ABOUT THIS TASK » Without including any picture, transcribe the entries below word for word.

MATERIAL FOR THIS TASK »
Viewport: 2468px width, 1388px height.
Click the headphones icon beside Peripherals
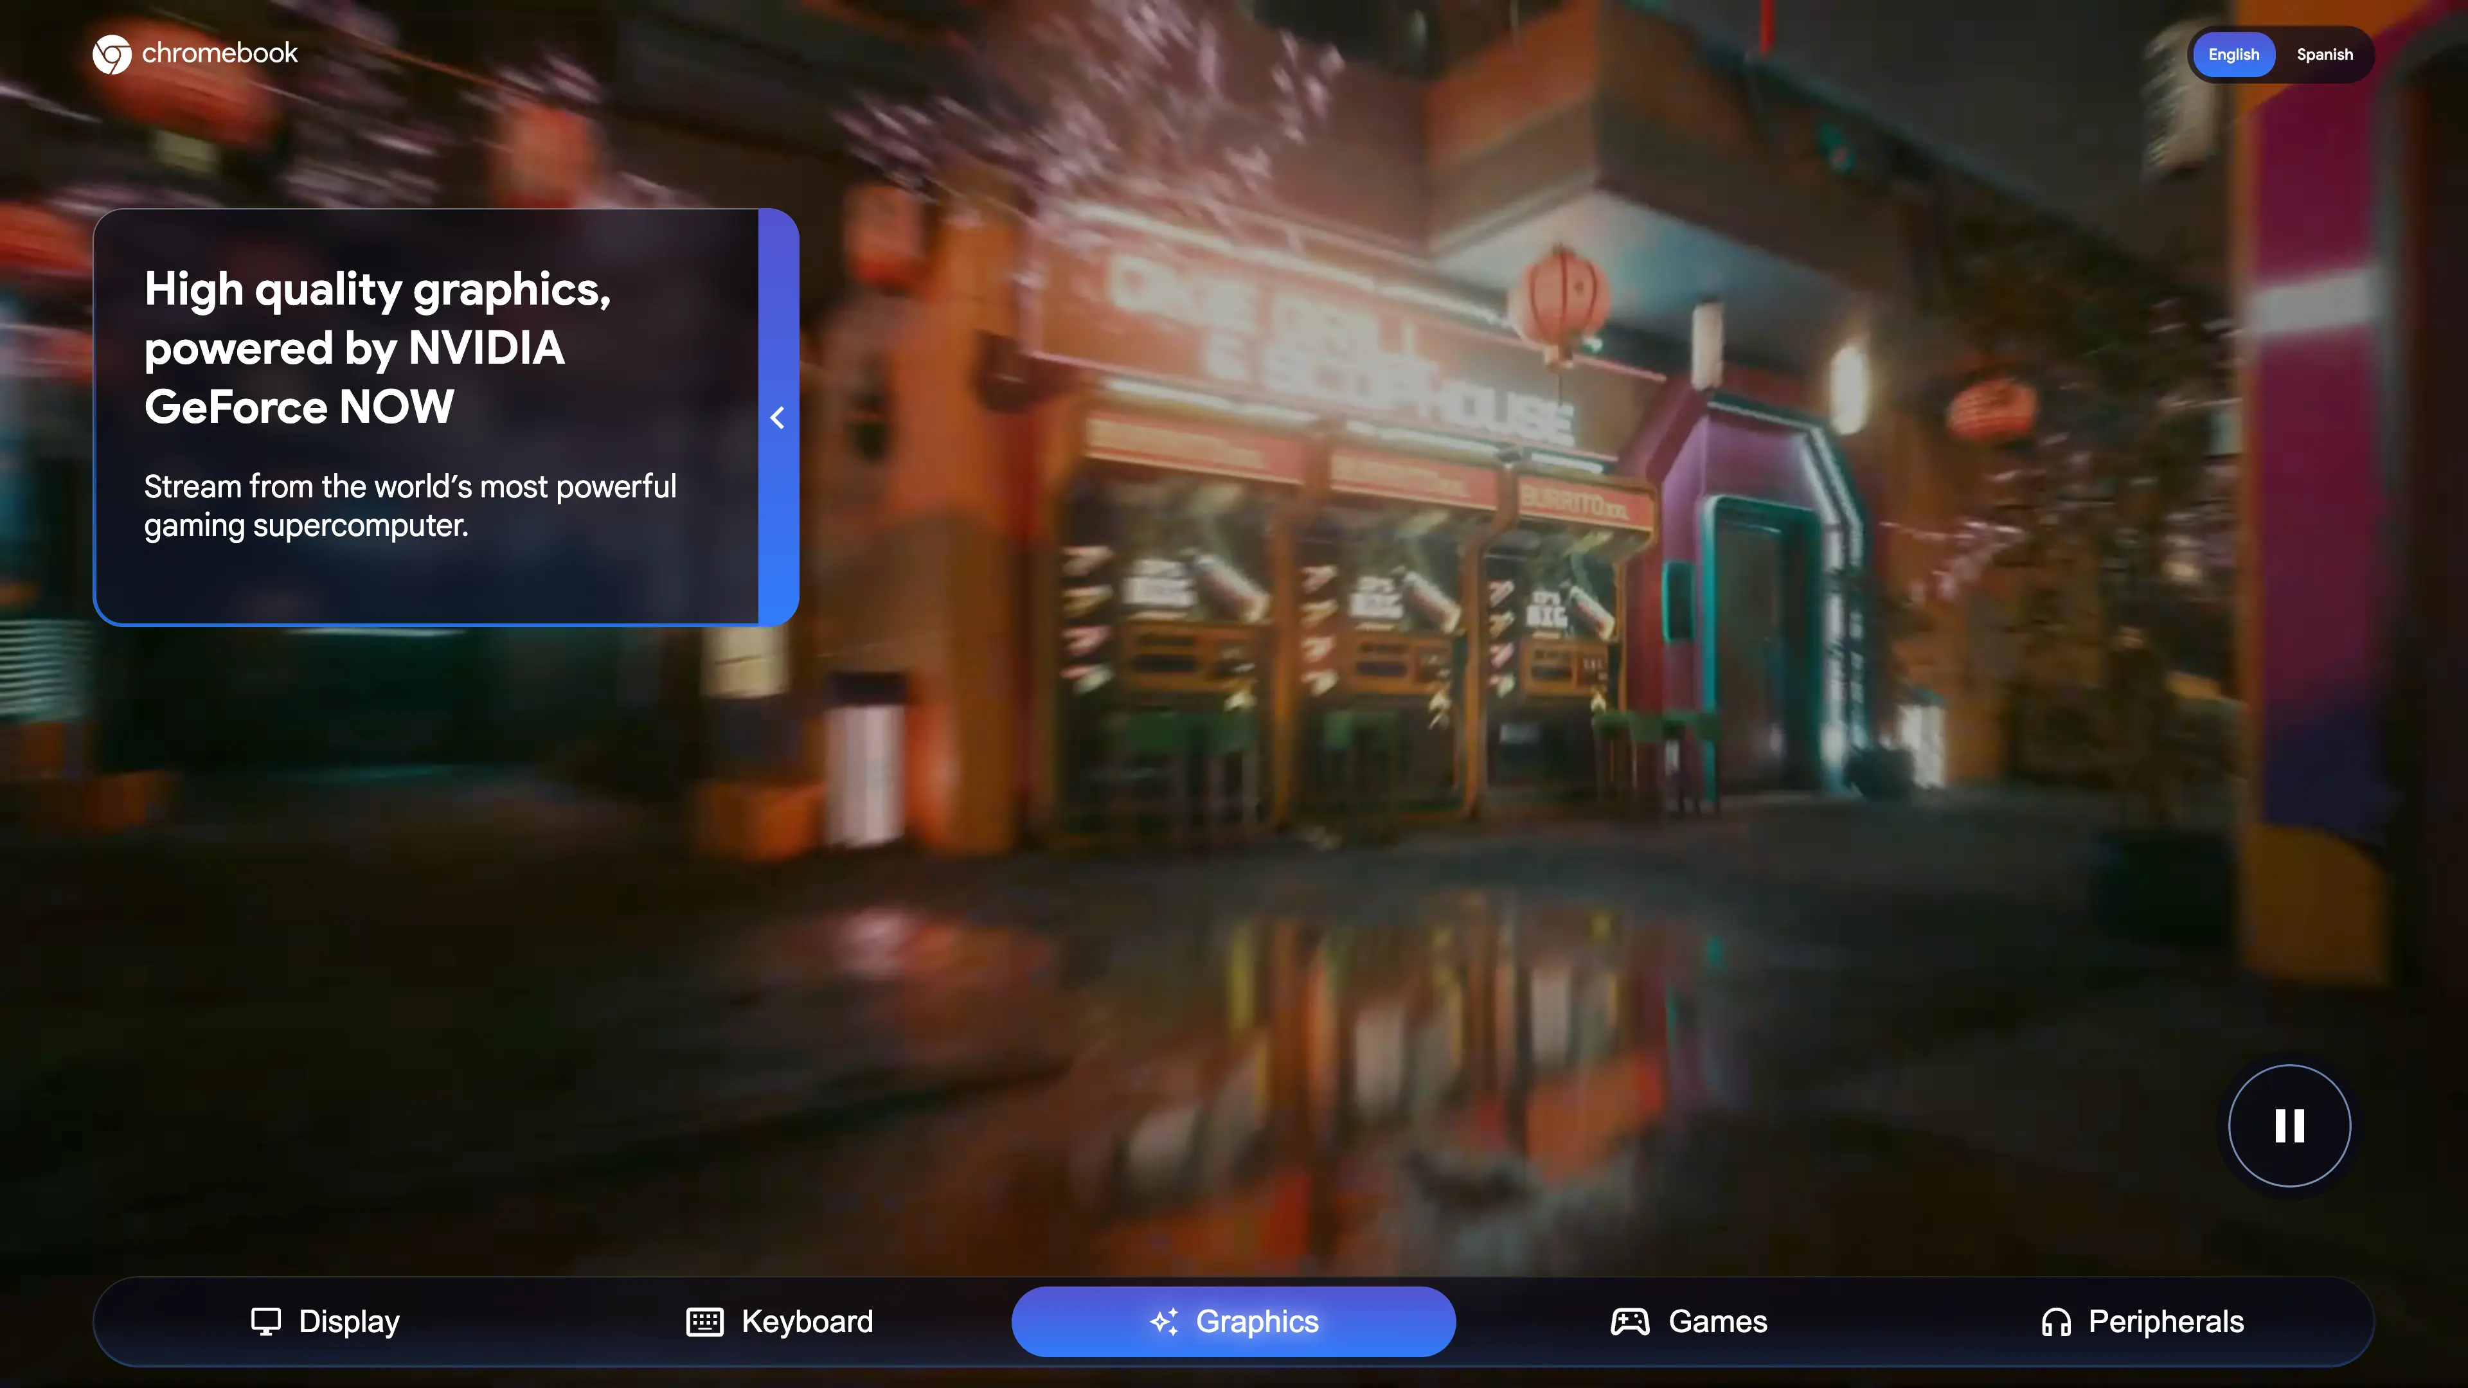tap(2056, 1321)
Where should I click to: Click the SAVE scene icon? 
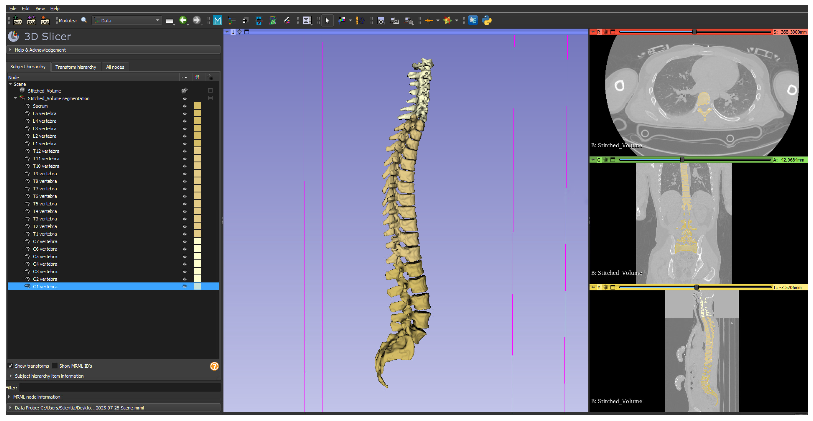tap(45, 21)
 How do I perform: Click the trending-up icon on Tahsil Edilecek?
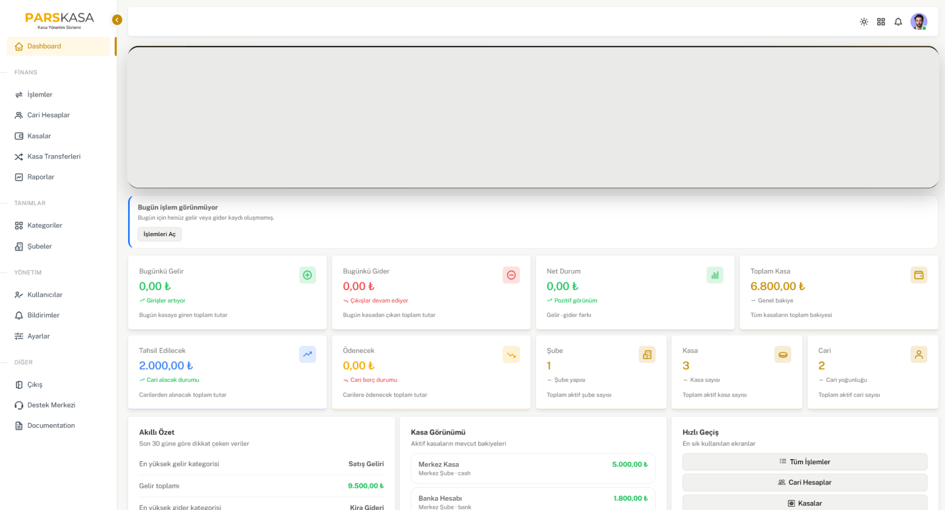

RESPONSE AREA »
Viewport: 2468px width, 1388px height.
Click the headphones icon beside Peripherals
tap(2056, 1321)
Where should I click to: Click the SAVE scene icon? 
tap(45, 21)
 How do I perform: Click the trending-up icon on Tahsil Edilecek?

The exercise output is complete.